EXERCISE DESCRIPTION:
Only the lines from the one containing "You are a computer-use" through the end of the entries are to be copied, exactly and without pictures, please.

EXERCISE MATERIALS:
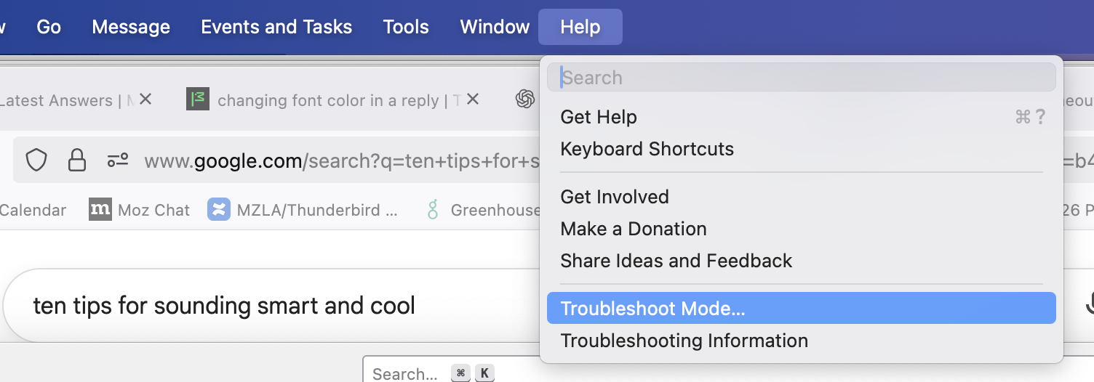Open the Tools menu in menu bar
This screenshot has height=382, width=1094.
pyautogui.click(x=406, y=27)
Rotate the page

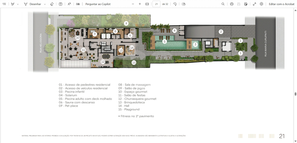coord(175,4)
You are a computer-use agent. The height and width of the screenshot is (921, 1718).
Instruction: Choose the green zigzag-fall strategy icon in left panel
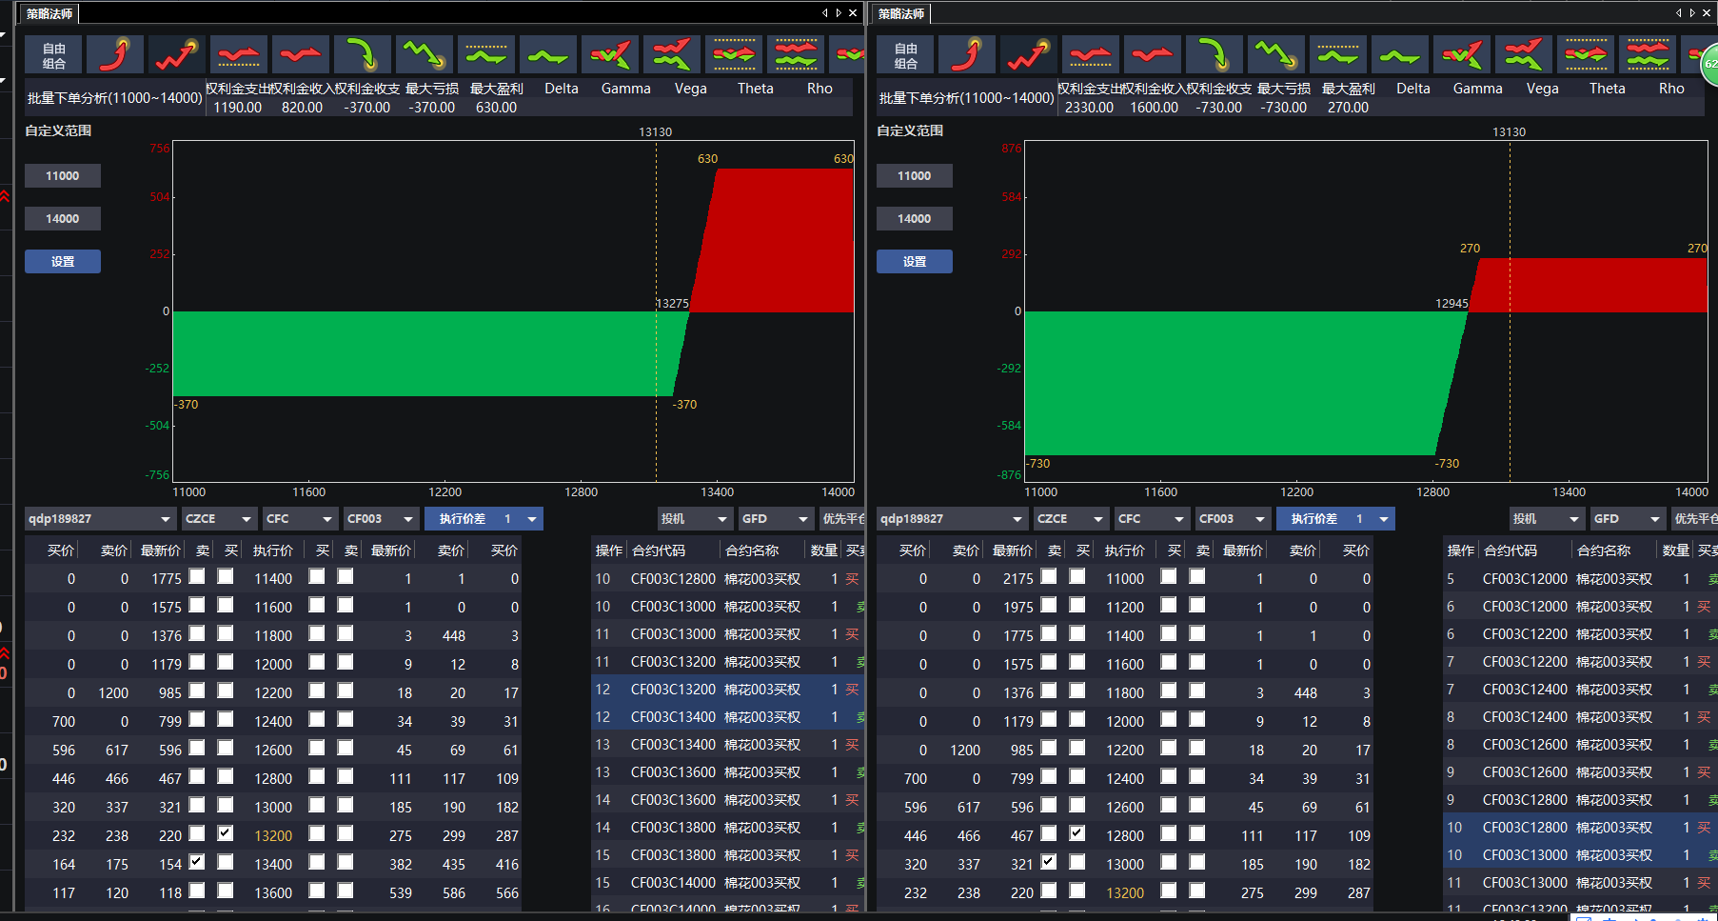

PROBLEM SOLUTION:
You are a computer-use agent. The height and width of the screenshot is (921, 1718).
Instruction: Choose the green zigzag-fall strategy icon in left panel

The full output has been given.